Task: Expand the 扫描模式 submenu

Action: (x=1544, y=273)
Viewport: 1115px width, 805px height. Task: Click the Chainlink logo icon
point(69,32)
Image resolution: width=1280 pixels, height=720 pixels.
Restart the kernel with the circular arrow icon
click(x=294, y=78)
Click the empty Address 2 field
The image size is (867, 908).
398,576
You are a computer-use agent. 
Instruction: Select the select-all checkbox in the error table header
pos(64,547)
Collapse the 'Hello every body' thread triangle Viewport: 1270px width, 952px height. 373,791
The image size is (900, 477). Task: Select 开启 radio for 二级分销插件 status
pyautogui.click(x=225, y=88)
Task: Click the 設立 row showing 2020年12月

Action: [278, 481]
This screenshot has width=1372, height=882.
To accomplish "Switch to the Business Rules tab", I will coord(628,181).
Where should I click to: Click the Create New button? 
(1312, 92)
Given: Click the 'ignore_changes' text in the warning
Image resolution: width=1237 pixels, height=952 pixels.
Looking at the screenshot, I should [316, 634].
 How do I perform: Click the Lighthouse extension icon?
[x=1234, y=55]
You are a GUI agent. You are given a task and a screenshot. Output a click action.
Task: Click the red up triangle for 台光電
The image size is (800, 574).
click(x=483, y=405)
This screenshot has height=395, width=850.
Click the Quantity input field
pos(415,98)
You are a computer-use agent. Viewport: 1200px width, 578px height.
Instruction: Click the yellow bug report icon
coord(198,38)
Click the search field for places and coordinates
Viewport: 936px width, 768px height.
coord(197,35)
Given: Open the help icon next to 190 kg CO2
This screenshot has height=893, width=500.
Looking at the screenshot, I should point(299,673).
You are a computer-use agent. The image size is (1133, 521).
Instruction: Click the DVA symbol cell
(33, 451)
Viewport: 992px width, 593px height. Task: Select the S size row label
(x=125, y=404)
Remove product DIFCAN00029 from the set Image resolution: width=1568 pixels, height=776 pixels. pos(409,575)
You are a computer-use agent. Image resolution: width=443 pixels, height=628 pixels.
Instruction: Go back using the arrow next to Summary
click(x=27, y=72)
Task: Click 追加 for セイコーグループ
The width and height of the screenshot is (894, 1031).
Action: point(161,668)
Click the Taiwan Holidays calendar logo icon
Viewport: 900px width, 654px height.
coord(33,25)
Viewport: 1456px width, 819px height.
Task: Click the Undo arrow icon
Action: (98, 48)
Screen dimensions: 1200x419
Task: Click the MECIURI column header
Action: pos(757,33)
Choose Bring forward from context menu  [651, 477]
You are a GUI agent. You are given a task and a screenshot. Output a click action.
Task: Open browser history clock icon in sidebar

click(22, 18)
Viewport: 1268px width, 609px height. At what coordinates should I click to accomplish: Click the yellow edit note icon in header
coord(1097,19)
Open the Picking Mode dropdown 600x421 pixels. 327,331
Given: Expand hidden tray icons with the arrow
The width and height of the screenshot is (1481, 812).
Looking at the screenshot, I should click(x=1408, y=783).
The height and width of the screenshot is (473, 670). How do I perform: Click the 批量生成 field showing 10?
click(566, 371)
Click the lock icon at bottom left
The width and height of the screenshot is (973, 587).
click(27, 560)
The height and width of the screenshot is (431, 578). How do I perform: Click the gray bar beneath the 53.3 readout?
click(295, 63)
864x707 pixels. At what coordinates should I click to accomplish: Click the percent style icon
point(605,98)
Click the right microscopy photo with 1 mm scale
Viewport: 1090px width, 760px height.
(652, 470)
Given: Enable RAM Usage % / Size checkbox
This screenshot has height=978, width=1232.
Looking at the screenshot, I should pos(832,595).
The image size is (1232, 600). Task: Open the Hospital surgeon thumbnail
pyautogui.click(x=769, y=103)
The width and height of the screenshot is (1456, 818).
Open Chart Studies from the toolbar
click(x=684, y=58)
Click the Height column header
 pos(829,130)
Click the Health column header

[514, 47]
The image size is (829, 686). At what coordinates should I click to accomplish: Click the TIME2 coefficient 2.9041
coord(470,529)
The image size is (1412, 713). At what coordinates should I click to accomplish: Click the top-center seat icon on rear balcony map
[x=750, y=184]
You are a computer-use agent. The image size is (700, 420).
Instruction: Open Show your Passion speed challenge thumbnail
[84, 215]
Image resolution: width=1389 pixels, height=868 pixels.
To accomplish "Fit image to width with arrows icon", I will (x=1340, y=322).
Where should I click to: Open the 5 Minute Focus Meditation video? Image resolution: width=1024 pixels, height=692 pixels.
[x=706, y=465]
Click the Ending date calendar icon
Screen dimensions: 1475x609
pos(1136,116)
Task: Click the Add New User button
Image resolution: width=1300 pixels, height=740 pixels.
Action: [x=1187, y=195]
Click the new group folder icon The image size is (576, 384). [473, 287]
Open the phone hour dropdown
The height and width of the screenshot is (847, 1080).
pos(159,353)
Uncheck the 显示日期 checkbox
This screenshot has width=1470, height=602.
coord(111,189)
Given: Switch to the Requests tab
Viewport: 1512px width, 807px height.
☆ ☆ ☆ ☆
Written instruction –
Copy the items above word for word, keeping every line as it appears.

Solution to this exercise –
Task: Expand the 扫描模式 submenu

Action: (x=1544, y=273)
Viewport: 1115px width, 805px height. Task: Click the Chainlink logo icon
point(69,32)
Image resolution: width=1280 pixels, height=720 pixels.
Restart the kernel with the circular arrow icon
click(x=294, y=78)
Click the empty Address 2 field
The image size is (867, 908).
398,576
You are a computer-use agent. 
Instruction: Select the select-all checkbox in the error table header
pos(64,547)
Collapse the 'Hello every body' thread triangle Viewport: 1270px width, 952px height. 373,791
The image size is (900, 477). Task: Select 开启 radio for 二级分销插件 status
pyautogui.click(x=225, y=88)
Task: Click the 設立 row showing 2020年12月

Action: [278, 481]
This screenshot has width=1372, height=882.
To accomplish "Switch to the Business Rules tab", I will coord(628,181).
Where should I click to: Click the Create New button? 
(1312, 92)
Given: Click the 'ignore_changes' text in the warning
Image resolution: width=1237 pixels, height=952 pixels.
Looking at the screenshot, I should [316, 634].
 How do I perform: Click the Lighthouse extension icon?
[x=1234, y=55]
You are a GUI agent. You are given a task and a screenshot. Output a click action.
Task: Click the red up triangle for 台光電
The image size is (800, 574).
click(x=483, y=405)
This screenshot has height=395, width=850.
Click the Quantity input field
pos(415,98)
You are a computer-use agent. Viewport: 1200px width, 578px height.
Instruction: Click the yellow bug report icon
coord(198,38)
Click the search field for places and coordinates
Viewport: 936px width, 768px height.
coord(197,35)
Given: Open the help icon next to 190 kg CO2
This screenshot has height=893, width=500.
Looking at the screenshot, I should point(299,673).
You are a computer-use agent. The image size is (1133, 521).
Instruction: Click the DVA symbol cell
(33, 451)
Viewport: 992px width, 593px height. Task: Select the S size row label
(x=125, y=404)
Remove product DIFCAN00029 from the set Image resolution: width=1568 pixels, height=776 pixels. pos(409,575)
You are a computer-use agent. Image resolution: width=443 pixels, height=628 pixels.
Instruction: Go back using the arrow next to Summary
click(x=27, y=72)
Task: Click 追加 for セイコーグループ
The width and height of the screenshot is (894, 1031).
Action: point(161,668)
Click the Taiwan Holidays calendar logo icon
Viewport: 900px width, 654px height.
coord(33,25)
Viewport: 1456px width, 819px height.
Task: Click the Undo arrow icon
Action: (98, 48)
Screen dimensions: 1200x419
Task: Click the MECIURI column header
Action: pos(757,33)
Choose Bring forward from context menu  [651, 477]
You are a GUI agent. You are given a task and a screenshot. Output a click action.
Task: Open browser history clock icon in sidebar

click(22, 18)
Viewport: 1268px width, 609px height. At what coordinates should I click to accomplish: Click the yellow edit note icon in header
coord(1097,19)
Open the Picking Mode dropdown 600x421 pixels. 327,331
Given: Expand hidden tray icons with the arrow
The width and height of the screenshot is (1481, 812).
Looking at the screenshot, I should click(x=1408, y=783).
The height and width of the screenshot is (473, 670). How do I perform: Click the 批量生成 field showing 10?
click(566, 371)
Click the lock icon at bottom left
The width and height of the screenshot is (973, 587).
click(27, 560)
The height and width of the screenshot is (431, 578). How do I perform: Click the gray bar beneath the 53.3 readout?
click(295, 63)
864x707 pixels. At what coordinates should I click to accomplish: Click the percent style icon
point(605,98)
Click the right microscopy photo with 1 mm scale
Viewport: 1090px width, 760px height.
(652, 470)
Given: Enable RAM Usage % / Size checkbox
This screenshot has height=978, width=1232.
Looking at the screenshot, I should pos(832,595).
The image size is (1232, 600). Task: Open the Hospital surgeon thumbnail
pyautogui.click(x=769, y=103)
The width and height of the screenshot is (1456, 818).
Open Chart Studies from the toolbar
click(x=684, y=58)
Click the Height column header
 pos(829,130)
Click the Health column header

[514, 47]
The image size is (829, 686). At what coordinates should I click to accomplish: Click the TIME2 coefficient 2.9041
coord(470,529)
The image size is (1412, 713). At what coordinates should I click to accomplish: Click the top-center seat icon on rear balcony map
[x=750, y=184]
You are a computer-use agent. The image size is (700, 420).
Instruction: Open Show your Passion speed challenge thumbnail
[84, 215]
Image resolution: width=1389 pixels, height=868 pixels.
To accomplish "Fit image to width with arrows icon", I will (x=1340, y=322).
Where should I click to: Open the 5 Minute Focus Meditation video? Image resolution: width=1024 pixels, height=692 pixels.
[x=706, y=465]
Click the Ending date calendar icon
Screen dimensions: 1475x609
pos(1136,116)
Task: Click the Add New User button
Image resolution: width=1300 pixels, height=740 pixels.
Action: [x=1187, y=195]
Click the new group folder icon The image size is (576, 384). [473, 287]
Open the phone hour dropdown
The height and width of the screenshot is (847, 1080).
pos(159,353)
Uncheck the 显示日期 checkbox
This screenshot has width=1470, height=602.
coord(111,189)
Given: Switch to the Requests tab
Viewport: 1512px width, 807px height.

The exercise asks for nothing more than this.